Publicado em 23/10/2013 as 12:00am

Quatro brasileiros quase morrem ao tentar entrar nos EUA

Quatro brasileiros quase morrem ao tentar entrar nos EUA

Eles caíram de um barco que quase virou na região costeira do sul da Flórida

 

da redação

O desejo de entrar nos Estados Unidos faz com que alguns imigrantes paguem muito dinheiro aos traficantes de pessoas e alguns deles chegam a empenhora casas e outros bens. Foi justamente isso que aconteceu com um grupo de pessoas que tentou entrar no país através a região costeira.

Segundo informações divulgadas pelo Tribunal Federal sobre um naufrágio ocorrido dia 10 deste mês, pode-se perceber o quanto os imigrantes são humilhados e explorados pelos traficantes de pessoas. Detalhadamente, o documento revela a angústia e desespero de quem "tenta qualquer coisa e pagam qualquer valor para entrar nos Estados Unidos ". 

No relatório relata que já era a oitava tentativa dos 11 imigrantes que estavam no barco que quase afundou ao sul da Flórida. Este grupo estava sendo mantido em cativeiro havia mais de três meses e alguns começaram a reclamar pela demora em entrar nos EUA. Os imigrantes estavam longe de casa, longe dos familiares e distribuídos nas mãos de vários traficantes de pessoas de Nassau e Freport, nas Bahamas. "Eram tratados como gado sendo levados de um lado a outro", afirmou o documento.

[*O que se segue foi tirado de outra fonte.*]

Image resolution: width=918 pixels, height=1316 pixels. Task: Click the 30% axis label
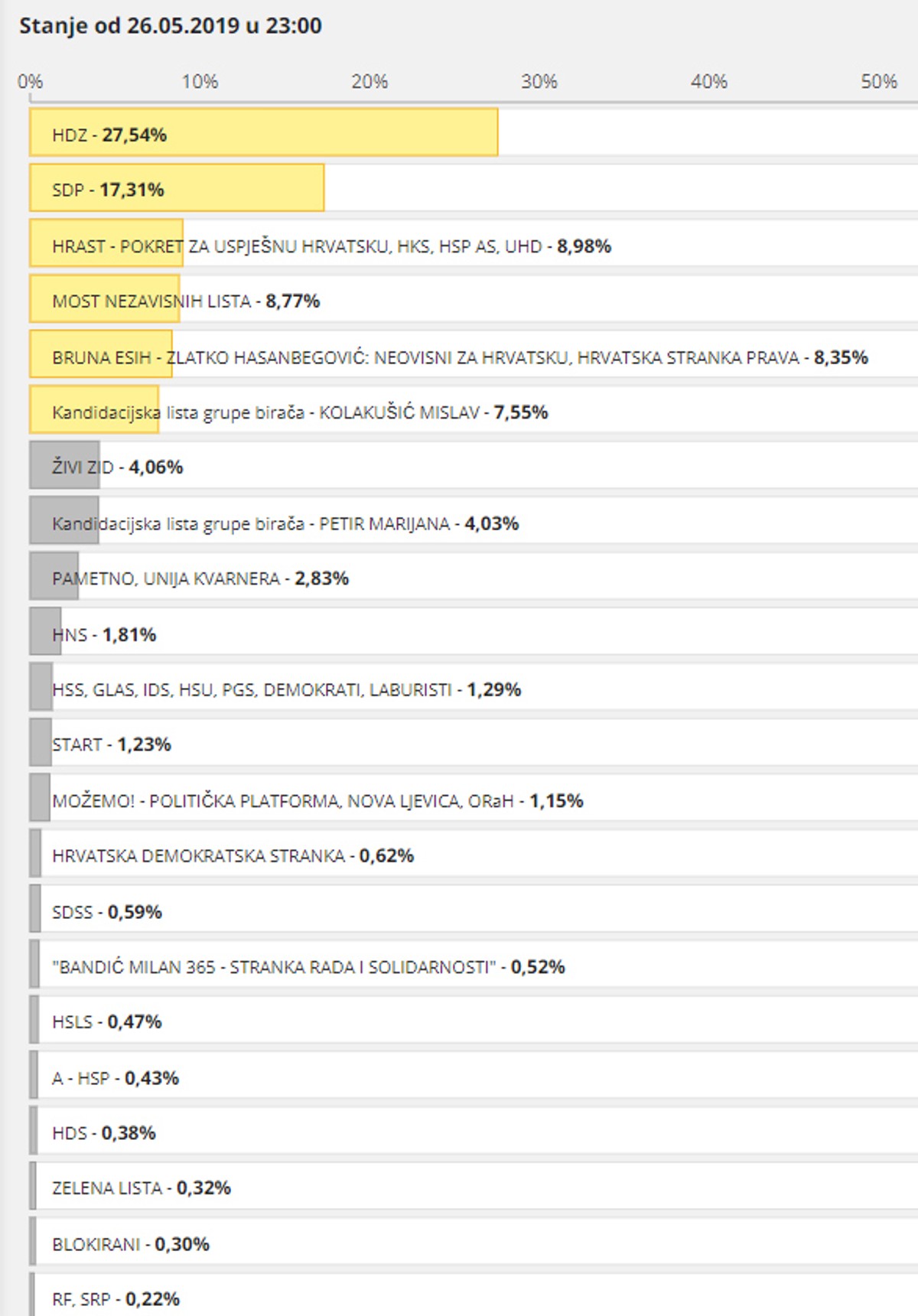tap(539, 81)
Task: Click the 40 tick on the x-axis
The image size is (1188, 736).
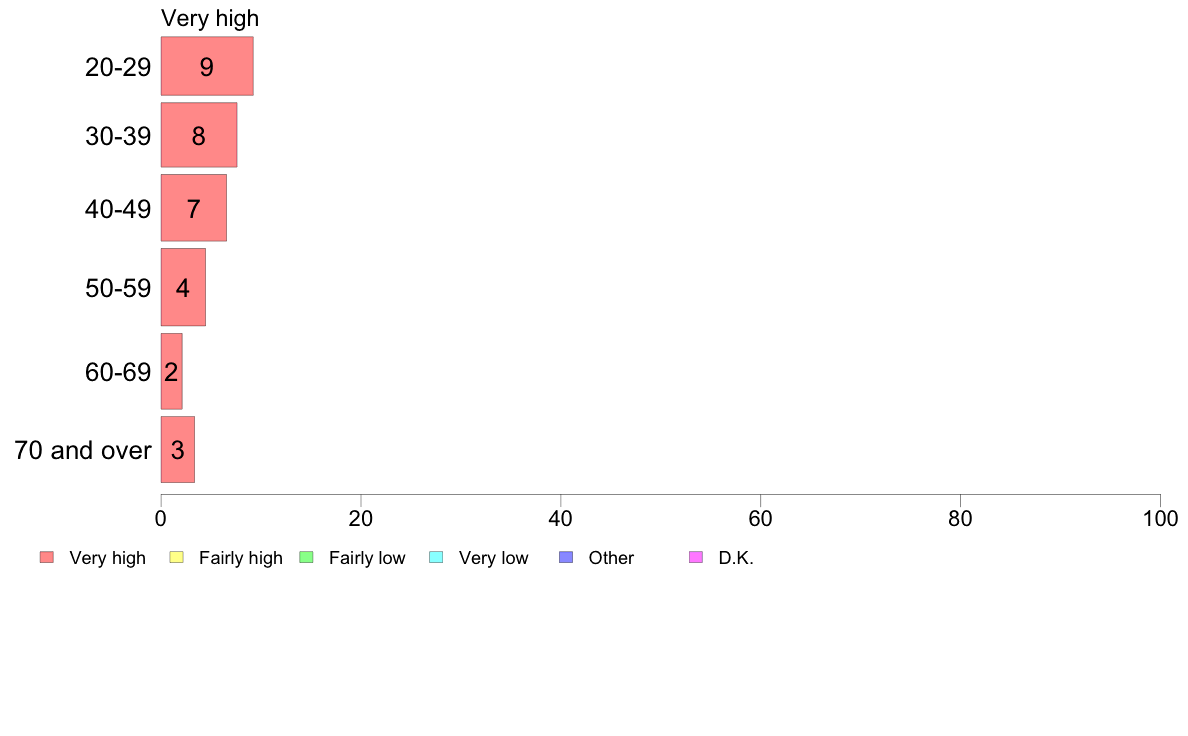Action: point(561,518)
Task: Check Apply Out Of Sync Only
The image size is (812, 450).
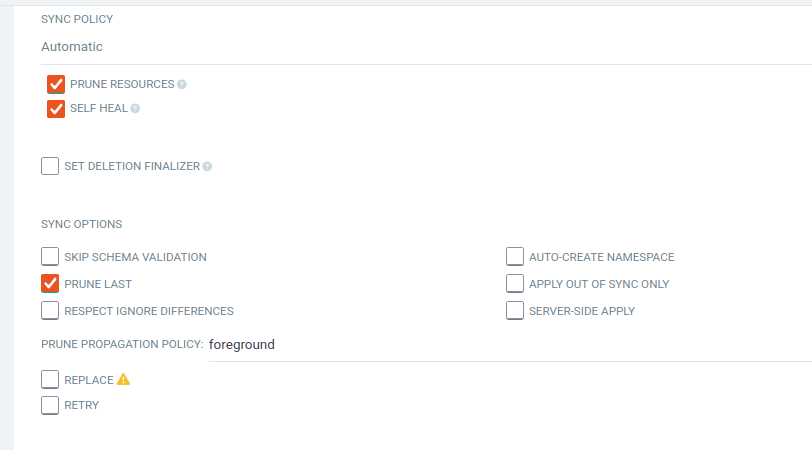Action: pos(515,283)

Um dos traficantes, identificado apenas como Michael, era bastante rude com as pessoas e dizia não ser psicólogo, quando algum imigrante reclamava. "Eu sou apenas um distribuidor de drogas", disse ele.

 

 

DETALHES

O documento relata detalhes importantes desta viagem. Por volta das 6:30 a.m., os 11 imigrantes (quatro brasileiros, dois equatorianos e cinco haitianos) foram levados até uma casa próxima ao mar. Em seguida, um barco de pesca se aproximou e todos embarcaram nele.

O piloto do barco, identificado por Mikey, passava a assumir o comando do grupo. Alguns imigrantes estavam preocupados pois nem todos sabiam nadar. Mas Michael prometeu que todos chegariam em segurança aos EUA. Mas não foi bem isso que aconteceu, pois a viagem foi descrita como muito difícil e perigosa.

Mikey deu ordem aos seus passageiros que saíssem do barco assim que ele atingisse o litoral. Quando estava se aproximando da costa, ele mandou que todos fossem para um lado do barco e em seguida pulassem na água para chegar à terra.

Mas assim que os imigrantes mudaram de lado, o barco quase virou e as pessoas caíram na água. Entre elas estava uma brasileira que conseguiu nadar até terra firme. Segundo informações, ela teria pago cerca de US$17 mil (pouco mais de R$ 36 mil). Em junho ela iniciou a viagem do Brasil para o Panamá e de lá seguiria para um ponto de travessia. Mas os traficantes mudaram a rota, levando-a para Nassau e exigindo mais US$4 mil (pouco mais de R$ 8.500,00) para seguir viagem.

Outra mulher, também brasileira, que não sabia nadar caiu na água e ficou embaixo do barco, quase se afogando. Ela teria combinado pagar, segundo informações, US$ 15 mil (pouco mais de R$ 30 mil). Mas ao chegar nas Bahamas, Michael exigiu mais US$6 mil (pouco mais de R$ 13 mil) para levá-la até os Estados Unidos. A sorte é que o local não era muito fundo e todos conseguiram se salvar.

Os imigrantes foram obrigados a pagar uma taxa de US$100 (pouco mais de R$ R$ 200) ao capitão do barco, Mikey. As autoridades foram notificadas e assim que os imigrantes chegaram em terra firme, por volta de 10:30 a.m., foram surpreendidos pelos agentes da Patrulha de Fronteira. Todos foram detidos e levados sob custódia

Depois que eles foram ouvidos pelas autoridades, uma equipe foi colocada para encontrar a embarcação. Por volta das 11:25 a.m., um avião avistou o barco embarcação que estava cerca de 17 milhas a leste de Palm Beach County, seguindo em direção ao leste . A unidade marítima escritório do xerife o abordou e prendeu o capitão, que foi indentificado por Mackey Livingstons Cooper, 54 anos.

Ele enfrentará acusação de traficar e abrigar imigrantes e poderá pegar até 10 anos de prisão se for condenado. Cada um dos 11 imigrantes será processado por tentar entrar ilegalmente os EUA e depois deportado aos seus países de origem.